Le détroit d'Ormuz rouvert, les marchés financiers réagissent

Les prix du pétrole ont plongé de plus de 10 % vendredi, tandis que les marchés boursiers américains ont atteint de nouveaux records. Cette réaction fait suite à l'annonce par l'Iran de la réouverture du détroit d'Ormuz au trafic des pétroliers commerciaux transportant du pétrole depuis le golfe Persique vers les clients du monde entier.

Wall Street en pleine euphorie

L'indice S&P 500 a bondi de 1,5 %, clôturant une troisième semaine consécutive de gains importants. Il s'agit de la plus longue série de hausses depuis Halloween.
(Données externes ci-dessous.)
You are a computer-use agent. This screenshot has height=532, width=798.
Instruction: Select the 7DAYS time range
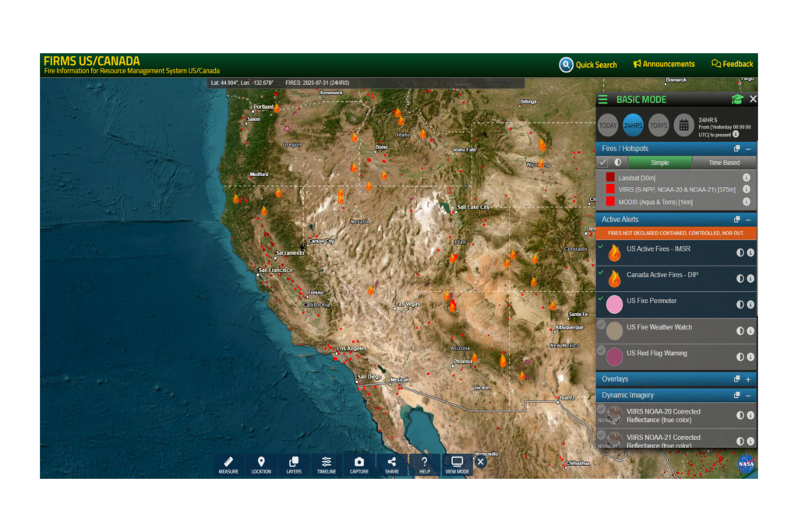[659, 125]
Cette réouverture du détroit d'Ormuz, même temporaire, a été perçue comme un signal clair d'optimisme par les investisseurs.
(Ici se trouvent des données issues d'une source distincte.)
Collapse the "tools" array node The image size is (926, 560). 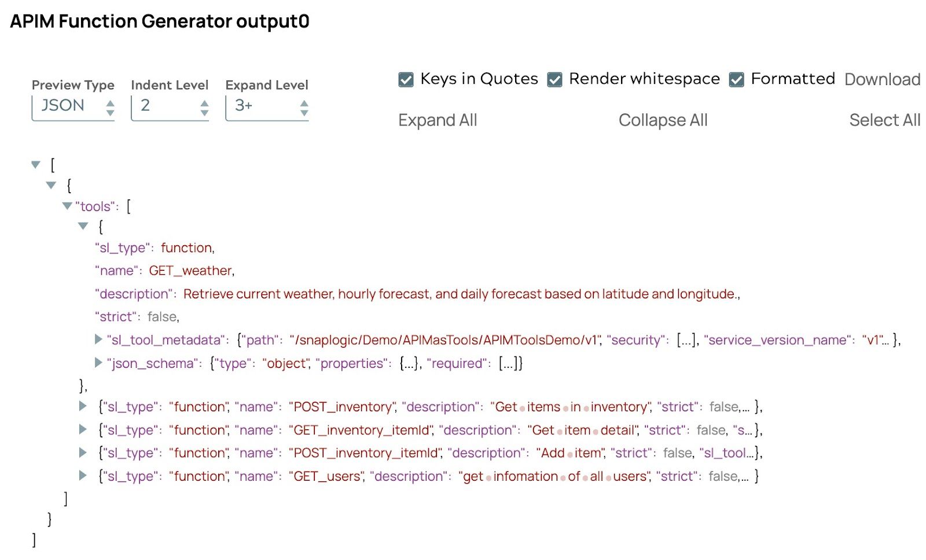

Le Dow Jones Industrial Average a gagné 1 130 points, soit 2,3 %, à 12 h 52 (heure de l'Est), tandis que le Nasdaq progressait de 1,7 %. Depuis fin mars, le marché boursier américain a progressé de plus de 12 %, porté par l'espoir d'un accord entre les États-Unis et l'Iran pour éviter un scénario catastrophe pour l'économie mondiale.

Les déclarations de Trump et de l'Iran

Le président américain, Donald Trump, a déclaré jeudi soir que la guerre « devrait se terminer très bientôt ». Peu après l'annonce de la réouverture du détroit par le ministre iranien des Affaires étrangères, Abbas Araghchi, sur X (ex-Twitter), le prix du baril de pétrole américain a chuté de 12,2 % pour atteindre 83,18 dollars. Le Brent, référence internationale, a reculé de 10,4 % à 89,01 dollars.

« Le passage pour tous les navires commerciaux à travers le détroit est déclaré complètement ouvert. »
Abbas Araghchi, ministre iranien des Affaires étrangères

Trump a également réaffirmé sur son réseau social que le blocus naval américain des ports iraniens reste « en pleine force » jusqu'à ce qu'un accord soit trouvé. Il a ajouté que les négociations devraient « aller très vite », car « la plupart des points sont déjà négociés ».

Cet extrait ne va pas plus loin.